How: In a notebook, I often write something I could imagine someone saying, things that go into a character's motivations, history, what they do, what kind of coffee they drink, something that is a telling detail.
With Drowning Ruth, I just wrote any scene that came to mind. I didn't know how I was going to put them together. I didn't know what the plot was going to be. For years, I didn't know how to write a scene that I might need to stitch things together. I really taught myself how to write with that book. There was a key scene ... where [two characters] get together. It wasn't coming to me like other things were. I figured it out, and I wrote it. It was a huge breakthrough. I felt like I had a lot more control.
Sometimes I just sketch out a scene. I make notes to myself in the scene. I'll often ask myself questions like, "Should there be more of this?" I like talking to myself on the paper. When I'm trying to get the scene down, I write sentences very slowly. I'm very aware, I hope, when it's flat. If it's not right, I'm not going to be able to get on to the next thing.
Obstacles: It took me a long, long time to write Drowning Ruth.

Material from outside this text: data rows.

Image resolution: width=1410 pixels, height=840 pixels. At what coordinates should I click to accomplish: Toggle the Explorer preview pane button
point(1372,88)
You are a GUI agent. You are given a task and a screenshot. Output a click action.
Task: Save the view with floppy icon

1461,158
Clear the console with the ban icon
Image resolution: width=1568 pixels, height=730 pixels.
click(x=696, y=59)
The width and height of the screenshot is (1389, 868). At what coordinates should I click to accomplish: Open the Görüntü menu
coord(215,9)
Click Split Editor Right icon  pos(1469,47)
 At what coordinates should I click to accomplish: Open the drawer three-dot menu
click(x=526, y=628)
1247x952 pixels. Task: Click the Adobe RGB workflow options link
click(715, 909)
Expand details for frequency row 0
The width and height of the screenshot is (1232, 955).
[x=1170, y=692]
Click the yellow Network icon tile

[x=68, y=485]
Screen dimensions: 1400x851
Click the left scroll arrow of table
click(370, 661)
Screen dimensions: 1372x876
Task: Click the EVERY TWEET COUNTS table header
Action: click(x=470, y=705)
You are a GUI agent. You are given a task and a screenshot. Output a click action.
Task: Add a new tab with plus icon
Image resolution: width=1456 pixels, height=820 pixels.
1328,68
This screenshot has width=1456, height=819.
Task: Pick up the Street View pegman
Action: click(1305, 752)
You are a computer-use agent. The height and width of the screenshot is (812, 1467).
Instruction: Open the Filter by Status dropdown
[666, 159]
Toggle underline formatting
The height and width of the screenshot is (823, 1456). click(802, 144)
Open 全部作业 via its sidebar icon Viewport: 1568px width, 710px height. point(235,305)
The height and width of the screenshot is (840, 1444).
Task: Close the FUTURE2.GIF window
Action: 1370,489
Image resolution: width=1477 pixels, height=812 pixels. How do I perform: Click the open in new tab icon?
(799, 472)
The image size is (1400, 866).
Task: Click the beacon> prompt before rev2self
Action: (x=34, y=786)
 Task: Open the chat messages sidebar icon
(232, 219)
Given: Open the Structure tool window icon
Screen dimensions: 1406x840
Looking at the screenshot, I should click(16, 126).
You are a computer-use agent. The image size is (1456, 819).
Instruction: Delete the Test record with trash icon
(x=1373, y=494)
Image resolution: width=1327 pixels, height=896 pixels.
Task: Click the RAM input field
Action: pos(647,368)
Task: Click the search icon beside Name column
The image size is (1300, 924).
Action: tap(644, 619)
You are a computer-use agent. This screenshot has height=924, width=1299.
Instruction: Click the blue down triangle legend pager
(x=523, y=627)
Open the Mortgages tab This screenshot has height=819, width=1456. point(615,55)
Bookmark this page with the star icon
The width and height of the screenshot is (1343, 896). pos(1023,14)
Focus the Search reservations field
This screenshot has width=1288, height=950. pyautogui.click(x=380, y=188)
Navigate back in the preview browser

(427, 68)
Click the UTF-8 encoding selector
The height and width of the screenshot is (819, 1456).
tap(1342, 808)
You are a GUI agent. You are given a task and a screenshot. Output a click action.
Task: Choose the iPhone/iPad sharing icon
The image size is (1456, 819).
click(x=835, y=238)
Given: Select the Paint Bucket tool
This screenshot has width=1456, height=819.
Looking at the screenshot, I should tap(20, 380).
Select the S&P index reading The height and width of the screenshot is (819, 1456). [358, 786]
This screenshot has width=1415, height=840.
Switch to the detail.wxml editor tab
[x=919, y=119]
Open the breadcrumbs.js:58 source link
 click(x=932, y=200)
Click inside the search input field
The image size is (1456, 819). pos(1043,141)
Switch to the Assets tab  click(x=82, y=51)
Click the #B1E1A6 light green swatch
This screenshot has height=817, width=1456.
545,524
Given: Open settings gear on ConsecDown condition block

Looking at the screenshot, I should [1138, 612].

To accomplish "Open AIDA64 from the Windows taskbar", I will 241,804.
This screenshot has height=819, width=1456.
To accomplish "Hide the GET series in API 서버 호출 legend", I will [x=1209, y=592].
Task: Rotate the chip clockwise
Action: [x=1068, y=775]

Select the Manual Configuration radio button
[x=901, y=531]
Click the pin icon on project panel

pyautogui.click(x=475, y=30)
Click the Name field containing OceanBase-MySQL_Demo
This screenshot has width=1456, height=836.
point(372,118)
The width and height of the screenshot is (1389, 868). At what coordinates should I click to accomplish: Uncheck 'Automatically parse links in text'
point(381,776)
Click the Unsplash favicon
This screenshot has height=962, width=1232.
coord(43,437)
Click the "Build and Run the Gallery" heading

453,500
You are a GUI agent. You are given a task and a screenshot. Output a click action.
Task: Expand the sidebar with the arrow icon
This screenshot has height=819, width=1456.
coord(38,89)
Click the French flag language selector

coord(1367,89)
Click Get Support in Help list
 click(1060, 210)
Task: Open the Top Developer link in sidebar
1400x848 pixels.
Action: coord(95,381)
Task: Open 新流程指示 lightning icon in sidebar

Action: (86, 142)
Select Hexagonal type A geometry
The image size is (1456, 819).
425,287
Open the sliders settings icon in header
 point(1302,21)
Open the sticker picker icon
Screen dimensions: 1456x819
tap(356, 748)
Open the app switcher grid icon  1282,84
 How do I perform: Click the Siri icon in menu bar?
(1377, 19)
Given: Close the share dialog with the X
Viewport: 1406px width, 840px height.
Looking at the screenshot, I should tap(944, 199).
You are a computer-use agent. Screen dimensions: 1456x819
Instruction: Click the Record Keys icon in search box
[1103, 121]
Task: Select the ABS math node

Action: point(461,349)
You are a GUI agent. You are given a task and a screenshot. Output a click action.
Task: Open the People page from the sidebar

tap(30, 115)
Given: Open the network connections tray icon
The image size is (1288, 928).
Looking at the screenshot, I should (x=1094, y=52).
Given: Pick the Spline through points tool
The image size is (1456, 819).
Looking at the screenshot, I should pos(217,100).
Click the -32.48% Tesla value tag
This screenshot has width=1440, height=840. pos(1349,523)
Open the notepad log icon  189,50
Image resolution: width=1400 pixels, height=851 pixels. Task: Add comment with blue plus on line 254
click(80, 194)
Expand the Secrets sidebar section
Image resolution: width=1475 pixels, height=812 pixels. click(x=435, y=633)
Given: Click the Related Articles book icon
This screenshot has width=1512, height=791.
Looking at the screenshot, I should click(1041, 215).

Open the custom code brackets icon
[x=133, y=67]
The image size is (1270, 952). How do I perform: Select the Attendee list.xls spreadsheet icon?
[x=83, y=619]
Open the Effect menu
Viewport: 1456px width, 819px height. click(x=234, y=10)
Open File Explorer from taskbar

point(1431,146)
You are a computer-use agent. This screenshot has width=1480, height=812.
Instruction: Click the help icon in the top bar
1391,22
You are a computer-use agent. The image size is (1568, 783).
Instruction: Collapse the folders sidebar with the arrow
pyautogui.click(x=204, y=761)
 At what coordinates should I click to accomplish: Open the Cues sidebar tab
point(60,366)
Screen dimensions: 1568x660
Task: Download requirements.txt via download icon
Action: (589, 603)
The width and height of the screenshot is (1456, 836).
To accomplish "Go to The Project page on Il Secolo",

I wanted to give up so, so often. Every other week I thought, "What are you doing? This is ridiculous. You're wasting your time. You're making a fool of yourself." Underneath all that doubt, I knew there was some story there, and if I could just get at it, it would be good.
The same was true for All Is Vanity. I had a lot of doubts, different ones than I had with the first [book]. But there was something about each of these stories that I knew would be a good novel, if I could just crack it.
Advice: Find someone you trust to read your work. You can't always tell if something is working. You have to find someone whose opinion you respect. They have to be a good reader and be able to be honest with you. My husband is my main reader. I would listen to his advice above all others'.